### GOAL OF THE EXERCISE
Pictures must not appear in the copy. Restate exactly the lines below from the one with "Task: Open the Search icon" through the one with "Task: Click the verified badge in the header", inclusive.

### GIVEN DATA
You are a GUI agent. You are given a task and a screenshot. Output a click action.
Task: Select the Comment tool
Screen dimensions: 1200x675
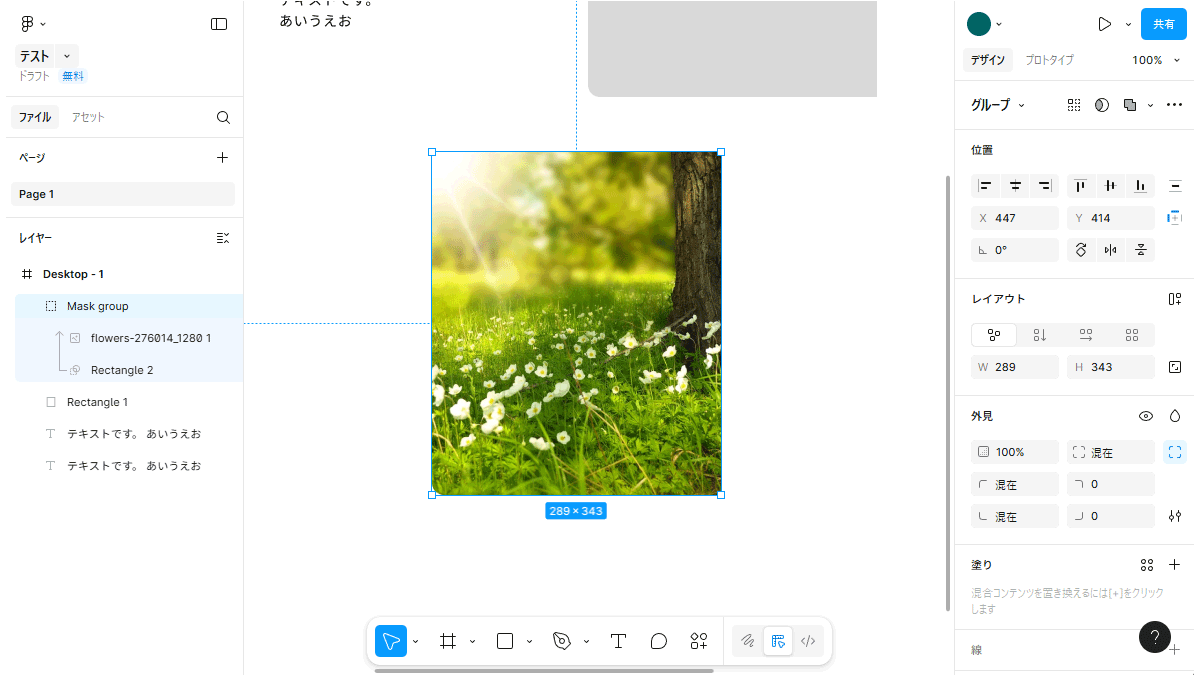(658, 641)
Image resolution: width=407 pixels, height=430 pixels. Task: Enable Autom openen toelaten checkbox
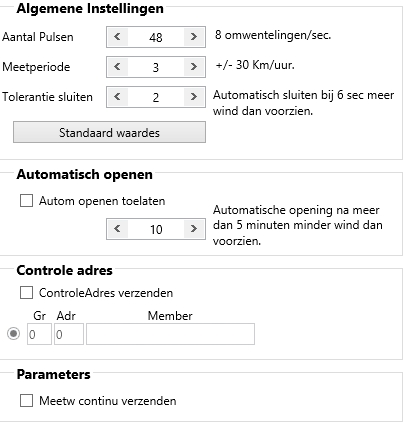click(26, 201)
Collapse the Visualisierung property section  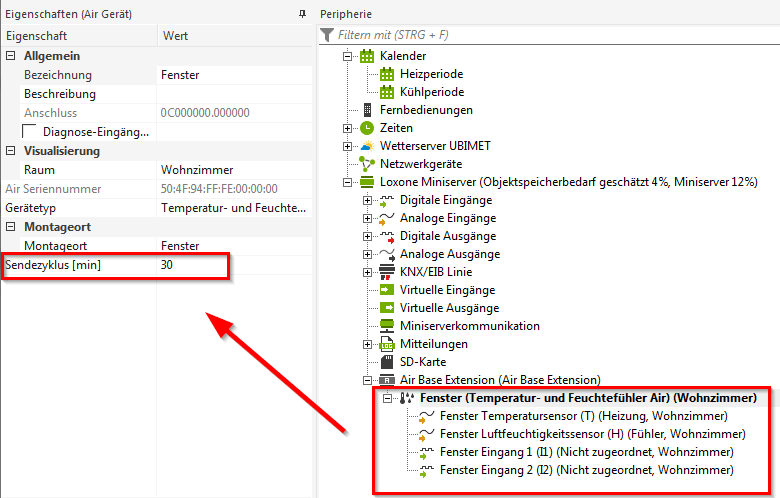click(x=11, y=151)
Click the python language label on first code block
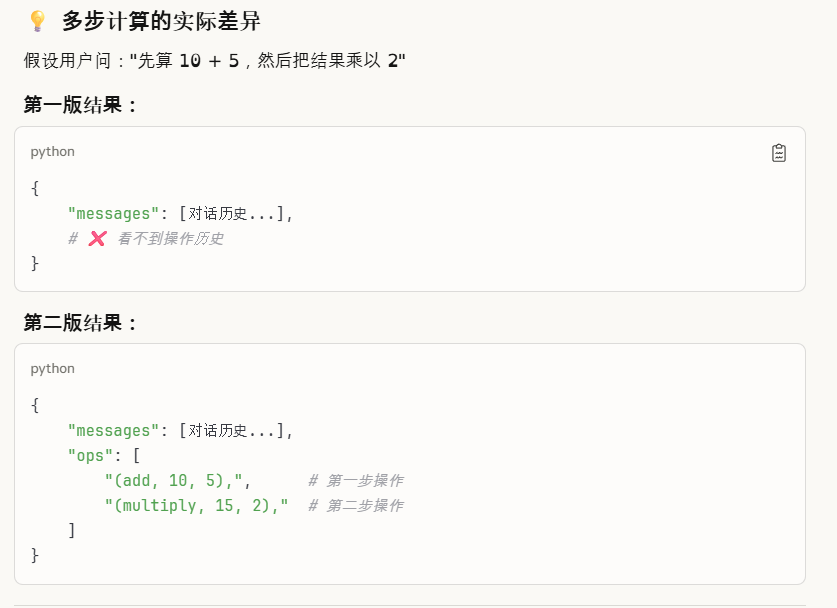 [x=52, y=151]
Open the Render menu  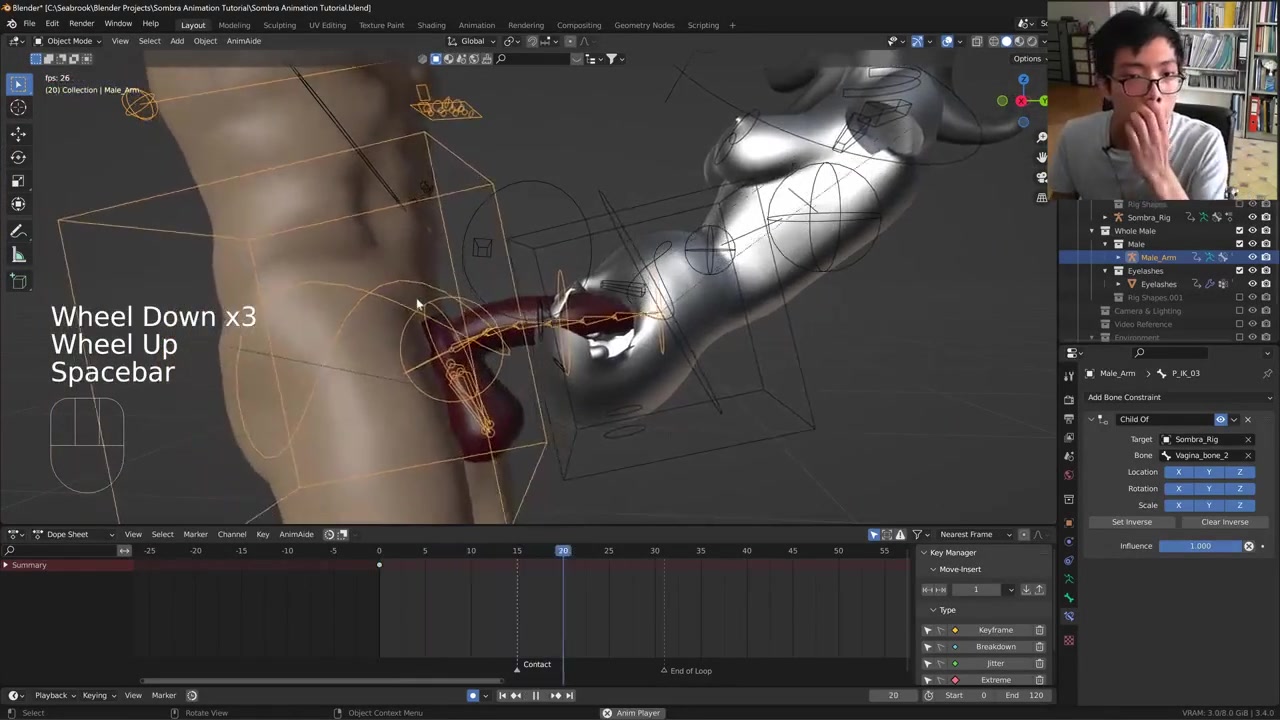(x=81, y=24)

...

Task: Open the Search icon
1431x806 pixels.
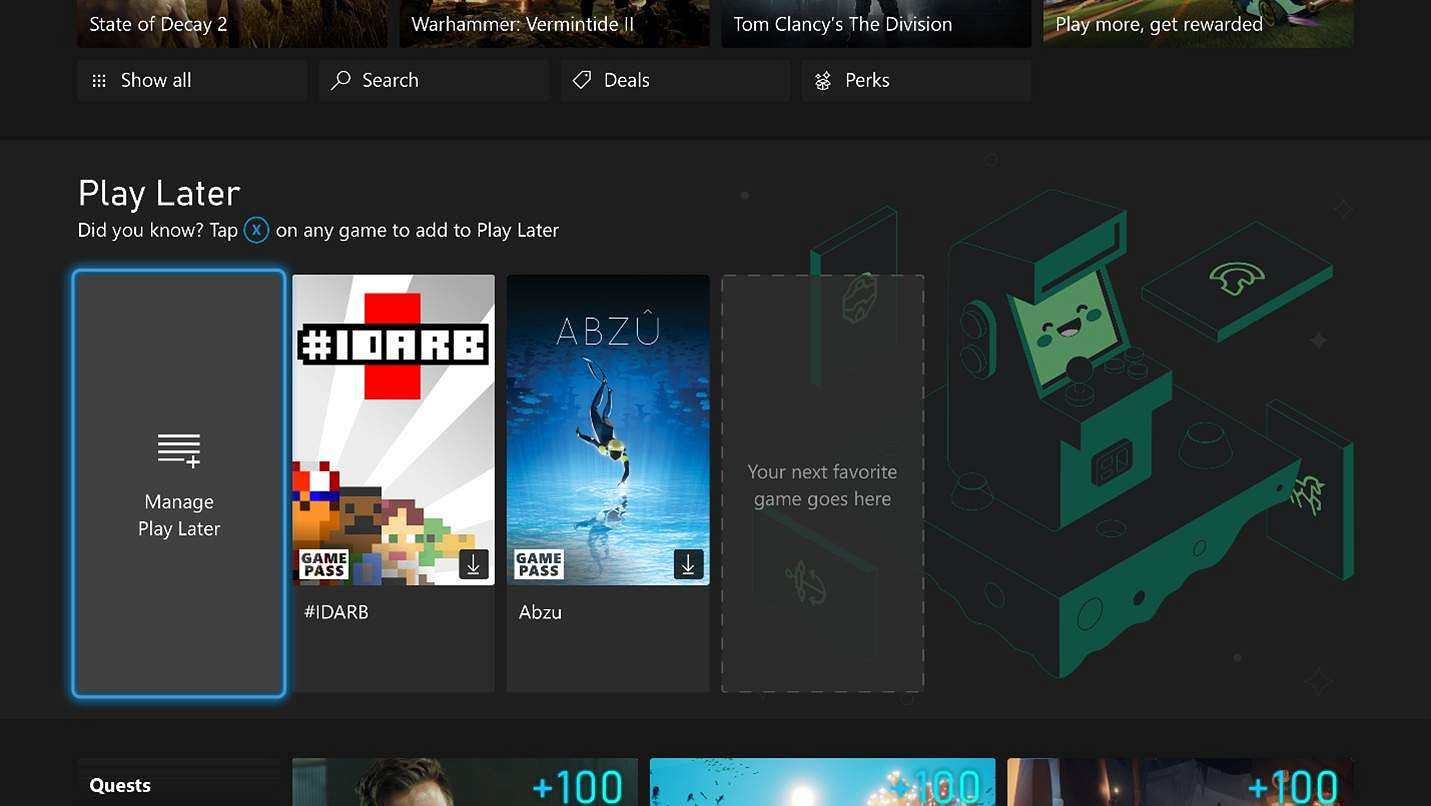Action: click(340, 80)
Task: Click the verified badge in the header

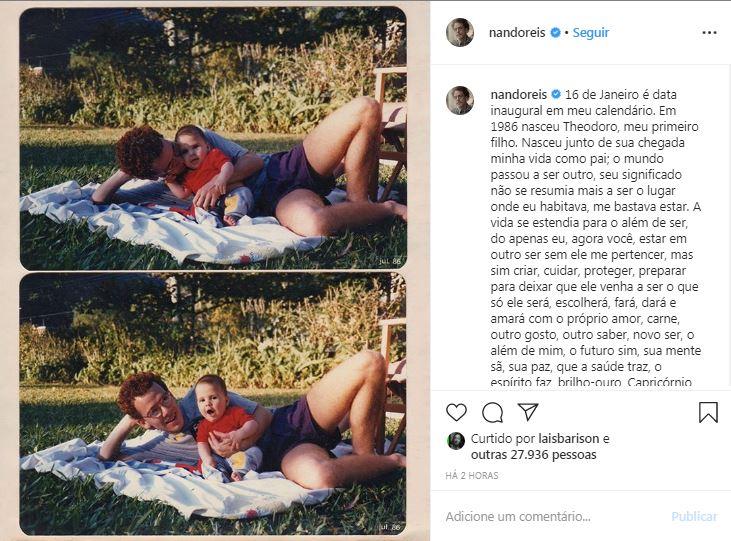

### ANSWER FOR THIS EXERCISE
Task: Open the Search icon
1431x806 pixels.
Action: click(340, 80)
Task: Click the verified badge in the header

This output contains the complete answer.